Wien (OTS) Nach der bedauerlichen Entscheidung des Verfassungsgerichtshofs über die Erlässe, welche die Beschäftigung von Asylwerbern regeln, forderte FPÖ-Bundesparteiobmann und Klubobmann NAbg. Herbert Kickl eine sofortige Reaktion des nun zuständigen Arbeitsministers Martin Kocher (ÖVP): „Kocher muss den bisherigen Zustand, der vom VfGH nicht inhaltlich, sondern nur aus Formalgründen beanstandet wurde, sofort mit einer entsprechenden Verordnung wiederherstellen. Das bedeutet, dass Asylwerber weiterhin nur Saisonarbeit verrichten und insbesondere keine Lehrverhältnisse eingehen dürfen“, sagte Kickl.

Kochers Reaktion auf den VfGH werde zu einer neuerlichen Nagelprobe für die bisher nur in Worten, niemals aber in Taten restriktive Asylpolitik der ÖVP. „Wenn Kocher hier nicht blitzschnell reagiert und die vom VfGH aufgemachten Schlupflöcher schließt, dann ist einmal mehr erwiesen, dass sich die ÖVP der Asyl-Linie der Grünen anschließt. Dann wäre einmal mehr bestätigt, dass eine restriktive Asylpolitik in Österreich nur mit der FPÖ möglich ist“, so der FPÖ-Obmann.

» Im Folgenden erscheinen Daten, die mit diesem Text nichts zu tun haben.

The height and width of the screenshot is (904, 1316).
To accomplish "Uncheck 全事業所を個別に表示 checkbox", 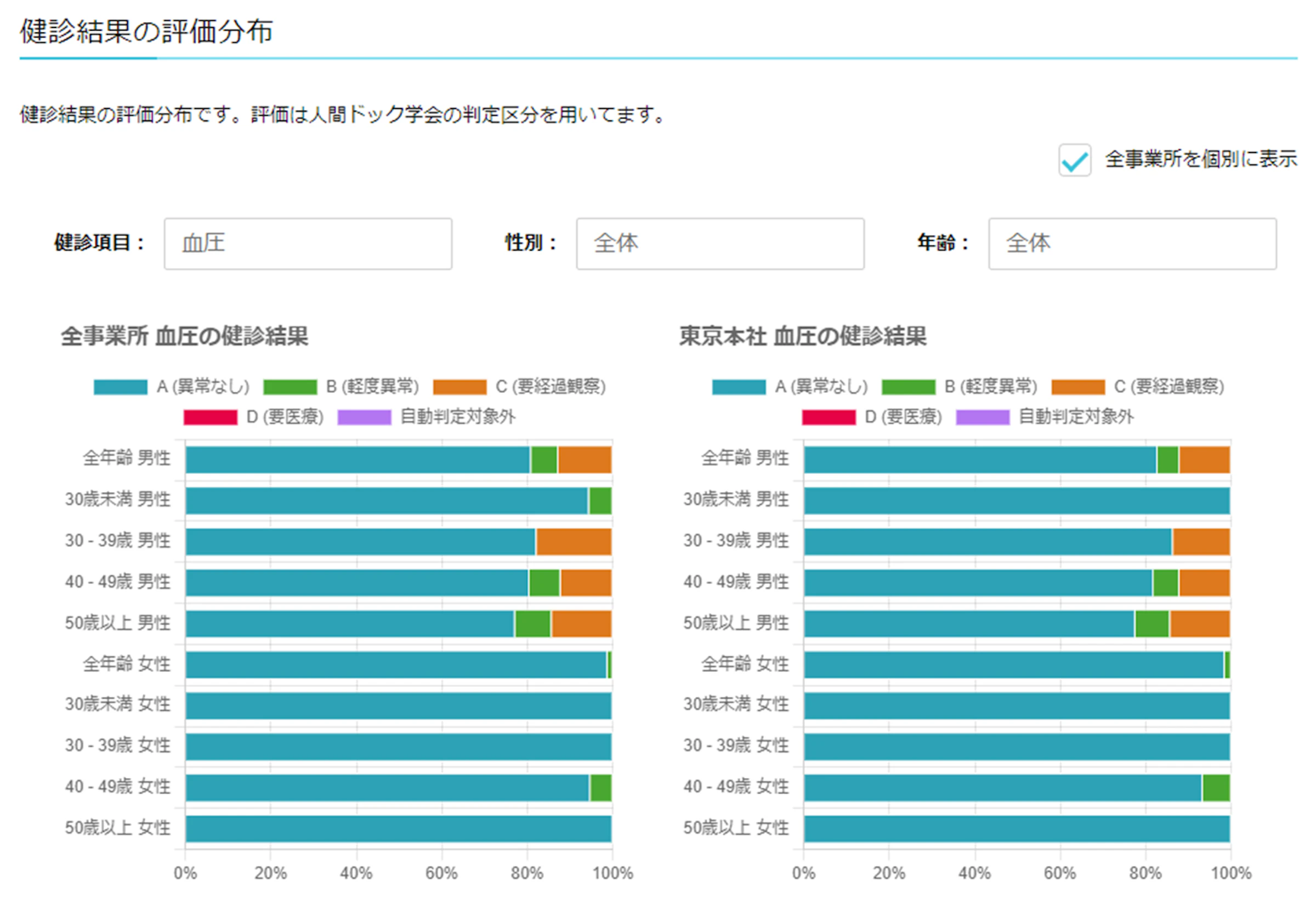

„Die Regierung und auch die übrigen Oppositionsparteien haben letzte Woche im Parlament durch die Ablehnung des freiheitlichen 10-Punkte-Plans den Österreichern mehr Sicherheit vor Asyl-Kriminellen verwehrt. Wenn Schwarz-Grün nun auch den Arbeits- und Lehrstellenmarkt für Asylwerber offenlässt, dann ist das der nächste Schlag gegen die Interessen der heimischen Bevölkerung“, fasste Kickl zusammen.